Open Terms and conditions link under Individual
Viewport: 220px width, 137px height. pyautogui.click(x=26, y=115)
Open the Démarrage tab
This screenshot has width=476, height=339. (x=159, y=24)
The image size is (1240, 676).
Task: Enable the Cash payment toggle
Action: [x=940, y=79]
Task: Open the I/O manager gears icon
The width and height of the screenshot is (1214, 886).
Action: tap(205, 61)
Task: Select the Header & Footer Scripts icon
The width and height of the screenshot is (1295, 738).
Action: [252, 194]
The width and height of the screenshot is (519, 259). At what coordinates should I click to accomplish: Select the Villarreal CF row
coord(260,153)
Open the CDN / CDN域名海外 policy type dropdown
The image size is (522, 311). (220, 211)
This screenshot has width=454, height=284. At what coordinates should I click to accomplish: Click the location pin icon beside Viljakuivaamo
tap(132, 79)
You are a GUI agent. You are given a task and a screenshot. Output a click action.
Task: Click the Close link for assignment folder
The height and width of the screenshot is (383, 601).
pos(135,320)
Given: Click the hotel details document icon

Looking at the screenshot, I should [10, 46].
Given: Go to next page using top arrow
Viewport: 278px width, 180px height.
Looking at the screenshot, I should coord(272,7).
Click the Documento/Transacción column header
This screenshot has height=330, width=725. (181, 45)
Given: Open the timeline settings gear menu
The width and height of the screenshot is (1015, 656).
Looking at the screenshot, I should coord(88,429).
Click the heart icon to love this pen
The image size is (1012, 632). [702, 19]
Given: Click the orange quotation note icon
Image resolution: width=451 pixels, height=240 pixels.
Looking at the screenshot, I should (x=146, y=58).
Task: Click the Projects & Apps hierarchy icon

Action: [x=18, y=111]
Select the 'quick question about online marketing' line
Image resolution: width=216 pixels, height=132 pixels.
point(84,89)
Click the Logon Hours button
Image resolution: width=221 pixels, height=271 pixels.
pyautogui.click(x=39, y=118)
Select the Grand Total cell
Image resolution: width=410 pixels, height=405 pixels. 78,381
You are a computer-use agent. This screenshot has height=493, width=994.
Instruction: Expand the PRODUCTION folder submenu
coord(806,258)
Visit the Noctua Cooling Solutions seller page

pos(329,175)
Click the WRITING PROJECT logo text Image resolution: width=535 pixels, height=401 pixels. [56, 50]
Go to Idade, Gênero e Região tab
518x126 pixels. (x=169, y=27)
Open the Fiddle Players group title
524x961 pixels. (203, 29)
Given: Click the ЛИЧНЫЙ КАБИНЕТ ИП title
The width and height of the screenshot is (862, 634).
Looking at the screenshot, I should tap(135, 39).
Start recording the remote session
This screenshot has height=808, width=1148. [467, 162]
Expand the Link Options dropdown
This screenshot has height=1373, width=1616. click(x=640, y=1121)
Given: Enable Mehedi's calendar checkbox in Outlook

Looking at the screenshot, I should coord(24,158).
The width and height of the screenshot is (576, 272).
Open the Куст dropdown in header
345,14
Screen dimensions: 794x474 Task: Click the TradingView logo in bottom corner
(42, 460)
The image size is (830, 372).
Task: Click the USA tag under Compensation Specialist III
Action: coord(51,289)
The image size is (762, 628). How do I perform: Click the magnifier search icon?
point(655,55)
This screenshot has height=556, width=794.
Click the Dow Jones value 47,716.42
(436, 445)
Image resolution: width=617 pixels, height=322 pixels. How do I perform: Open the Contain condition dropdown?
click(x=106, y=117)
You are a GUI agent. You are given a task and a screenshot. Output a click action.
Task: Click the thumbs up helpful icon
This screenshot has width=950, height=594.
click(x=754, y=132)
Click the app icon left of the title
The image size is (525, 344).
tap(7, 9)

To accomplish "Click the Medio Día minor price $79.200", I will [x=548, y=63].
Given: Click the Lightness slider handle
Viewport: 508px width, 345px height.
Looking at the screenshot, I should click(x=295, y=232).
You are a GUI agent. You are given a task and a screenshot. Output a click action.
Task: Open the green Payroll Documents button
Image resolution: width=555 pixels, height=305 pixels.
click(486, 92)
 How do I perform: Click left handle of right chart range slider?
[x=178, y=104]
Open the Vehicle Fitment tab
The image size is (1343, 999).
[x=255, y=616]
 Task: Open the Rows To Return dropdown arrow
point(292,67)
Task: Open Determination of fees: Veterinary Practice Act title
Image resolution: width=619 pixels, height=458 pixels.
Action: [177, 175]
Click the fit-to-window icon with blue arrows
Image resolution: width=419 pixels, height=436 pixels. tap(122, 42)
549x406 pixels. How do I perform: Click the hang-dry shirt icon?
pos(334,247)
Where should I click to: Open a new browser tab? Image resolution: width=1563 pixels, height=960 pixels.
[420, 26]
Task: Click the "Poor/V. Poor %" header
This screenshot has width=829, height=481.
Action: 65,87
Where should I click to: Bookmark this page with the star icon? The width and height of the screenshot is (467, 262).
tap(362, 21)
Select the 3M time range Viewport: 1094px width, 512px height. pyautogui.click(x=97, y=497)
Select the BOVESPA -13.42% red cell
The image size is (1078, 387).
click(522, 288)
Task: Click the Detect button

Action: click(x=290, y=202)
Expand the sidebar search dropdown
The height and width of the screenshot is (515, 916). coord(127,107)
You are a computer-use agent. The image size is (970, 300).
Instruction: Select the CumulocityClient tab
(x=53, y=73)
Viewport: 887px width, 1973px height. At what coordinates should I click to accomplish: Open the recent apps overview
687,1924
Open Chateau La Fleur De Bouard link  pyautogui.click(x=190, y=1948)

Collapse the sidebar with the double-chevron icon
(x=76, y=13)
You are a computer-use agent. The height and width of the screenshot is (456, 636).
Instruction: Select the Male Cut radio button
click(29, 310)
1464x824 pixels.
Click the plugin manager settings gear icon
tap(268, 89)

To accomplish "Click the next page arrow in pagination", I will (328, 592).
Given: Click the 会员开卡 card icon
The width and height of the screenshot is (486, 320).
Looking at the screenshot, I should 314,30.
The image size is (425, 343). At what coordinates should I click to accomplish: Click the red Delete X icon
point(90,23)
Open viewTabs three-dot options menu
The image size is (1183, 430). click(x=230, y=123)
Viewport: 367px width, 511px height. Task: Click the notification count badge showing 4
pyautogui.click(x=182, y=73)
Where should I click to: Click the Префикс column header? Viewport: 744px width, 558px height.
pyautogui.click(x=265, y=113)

Task to complete: In how many lines of the records does the word "will" appear? Answer with the number only.

Exercise output: 2